== Quoted passage ==
Star 历史趋势
数据来源: GitHub API · 生成自 Stargazers.cn
README.md

OnnxOCR

If this project helps you, please consider giving it a Star.

onnx_logo

A high-performance multilingual OCR project based on ONNXRuntime

GitHub stars GitHub forks GitHub license Python Version AtomGit Star

English | 简体中文

Version Updates

  • 2026.05.01

    1. Added ONNX license plate detection and recognition.
    2. Added RapidTable-based ONNX table recognition.
    3. Added RapidLayout-based Chinese and English layout analysis.
    4. Added RapidDoc-based document layout analysis and Markdown export.
    5. Added /plate, /table, /layout, /layout_markdown, and related HTTP endpoints.
  • 2025.05.21

    1. Added PP-OCRv5 models, supporting Simplified Chinese, Traditional Chinese, Chinese Pinyin, English, and Japanese in one model.
    2. Improved overall recognition accuracy compared with PP-OCRv4.
    3. Recognition accuracy is consistent with PaddleOCR 3.0.

Core Advantages

  1. Deep learning framework free: a general OCR project ready for deployment.
  2. Cross-architecture support: PaddleOCR-converted ONNX models can run on ARM and x86 devices.
  3. Unified inference engine: all ONNX models create ONNXRuntime sessions through onnxocr/inference_engine.py.
  4. Multilingual support: one model supports 5 text types.
  5. Source-level integration: rapid_layout, rapid_table, and rapid_doc live under the onnxocr/ package, with no dependency on rapidocr==3.4.3 or rapid-orientation.
  6. Hardware adaptation friendly: downstream vendors can adapt GPU/NPU providers by modifying the unified inference engine.

Environment Setup

python>=3.8 pip install -i https://pypi.tuna.tsinghua.edu.cn/simple -r requirements.txt

Notes:

  • By default, the repository only includes the PP-OCRv5 general OCR model files required by tests/test_general_ocr.py.
  • Extra models for license plate recognition, table recognition, layout analysis, orientation classification, and RapidDoc Markdown export are large and should be downloaded on demand. For international users, HuggingFace is recommended.
  • Larger PP-OCRv5 Server ONNX models can also be downloaded separately and used to replace det/rec models under onnxocr/models/ppocrv5/.

Model Download

Extra models are hosted on HuggingFace: jingsongliu/onnxocr_model. International users are recommended to download from HuggingFace:

python scripts/download_models.py --source huggingface

The core HuggingFace API is:

from huggingface_hub import snapshot_download model_dir = snapshot_download("jingsongliu/onnxocr_model")

== Problems to solve ==
[1] Answer these questions using the OnnxOCR README:
(a) Which file creates the ONNXRuntime sessions for all ONNX models?
(b) On which HuggingFace repository are the extra models hosted?
(c) Which five text types do the PP-OCRv5 models support in one model?
[2] Echo the stretch of the OnnxOCR README from "4. Added RapidDoc-based" through "5 text types.", word for word.

== Data excerpt ==
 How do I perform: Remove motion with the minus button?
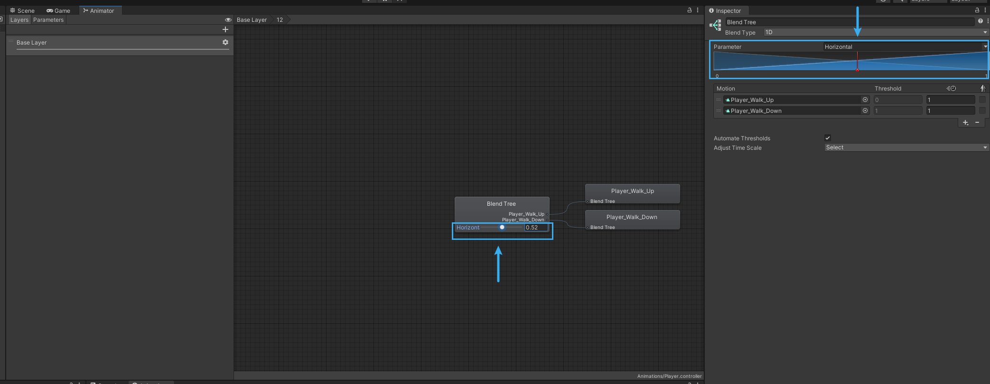[x=977, y=122]
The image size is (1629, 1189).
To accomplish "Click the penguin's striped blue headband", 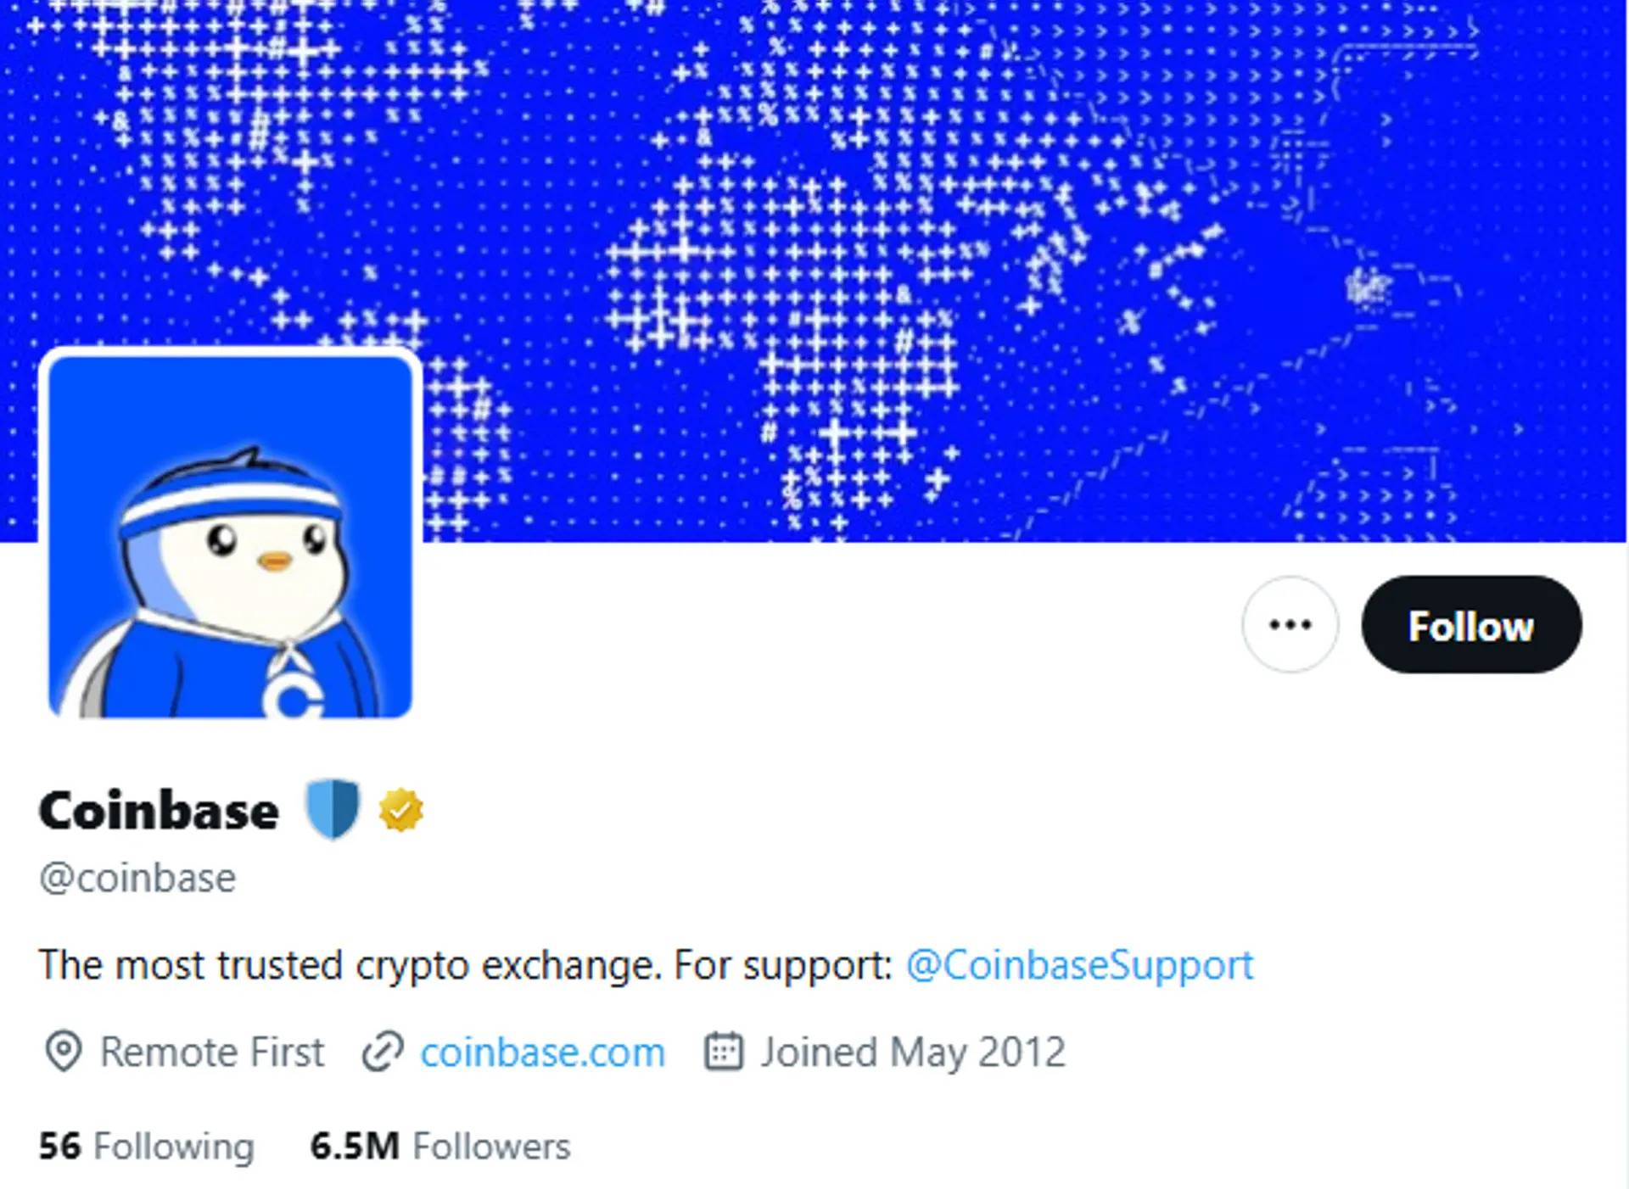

== Answers for the tasks ==
[1]
(a) onnxocr/inference_engine.py
(b) jingsongliu/onnxocr_model
(c) Simplified Chinese, Traditional Chinese, Chinese Pinyin, English, and Japanese

[2]
4. Added RapidDoc-based document layout analysis and Markdown export.
    5. Added /plate, /table, /layout, /layout_markdown, and related HTTP endpoints.
  • 2025.05.21

    1. Added PP-OCRv5 models, supporting Simplified Chinese, Traditional Chinese, Chinese Pinyin, English, and Japanese in one model.
    2. Improved overall recognition accuracy compared with PP-OCRv4.
    3. Recognition accuracy is consistent with PaddleOCR 3.0.

Core Advantages

  1. Deep learning framework free: a general OCR project ready for deployment.
  2. Cross-architecture support: PaddleOCR-converted ONNX models can run on ARM and x86 devices.
  3. Unified inference engine: all ONNX models create ONNXRuntime sessions through onnxocr/inference_engine.py.
  4. Multilingual support: one model supports 5 text types.